USA finished sixth in the 2001 ICC Trophy, their best performance till date. Winning the ICC Six Nations Challenge, they qualified for the 2004 ICC Champions Trophy. There they made their ODI debut against New Zealand at the Oval on September 10, 2004.
A poor exhibition in the 2005 ICC Trophy robbed the USA of full ODI status. ICC subsequently expelled them from the 2005 Intercontinental Cup.
They made a comeback into cricket the next year and the reinstatement permitted them to participate in Division cricket. They were promoted to Division three after some good performances in 2011. They hung on for three years but were relegated after finishing fifth in 2014 Division three.
In 2016, the ICC again suspended USACA expressing concerns about the governance, finance and their cricketing activities.
On June 22, 2017, the ICC full council voted unanimously to expel the USACA. Eventually, in January 2019, a new governing body known as USA Cricket was officially admitted by the ICC as a new associate member.

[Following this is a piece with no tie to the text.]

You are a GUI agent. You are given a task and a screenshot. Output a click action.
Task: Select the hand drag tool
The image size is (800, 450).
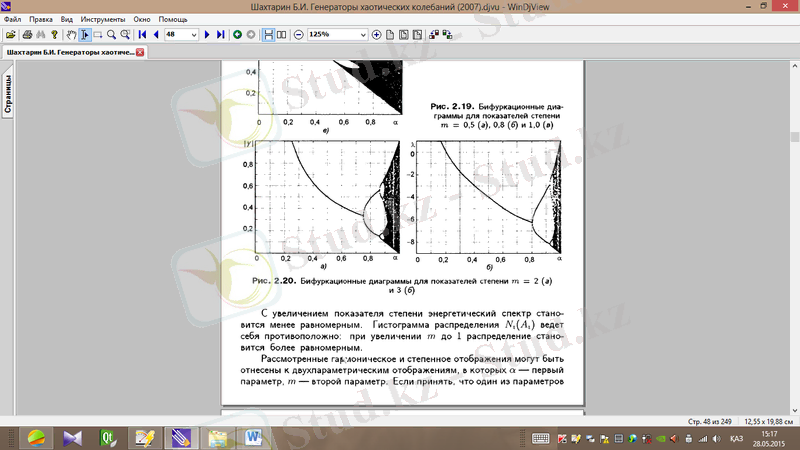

The USA continued experiencing success and failure in Division cricket. In April 2019, after finishing in the top four of the 2019 Division two tournament, USA qualified for the 2019-22 ICC World Cup League two. The tournament offers an opportunity to make it into the 2022 World Cup qualifiers. All matches in the Cricket World Cup League 2 are played in the One Day International format and USA became the 20th nation to acquire ODI status.
Cricket's been there and there about in the USA. In 2015, the Cricket All-Stars Series took place in the USA where renowned retired cricketers featured. That tournament drew a huge amount of spectators.
West Indies have been playing home T20Is against touring teams in the USA. Internationally acclaimed cricketers like Xavier Marshall and Rusty Theron have played for the USA. American fast bowler Ali Khan has been playing in top franchise leagues.
Recently English fast bowler Liam Plunkett has expressed his interest to play for the USA. With some big names coming in and things finally going USA's way, one can certainly dream of 'making America great again' in cricket.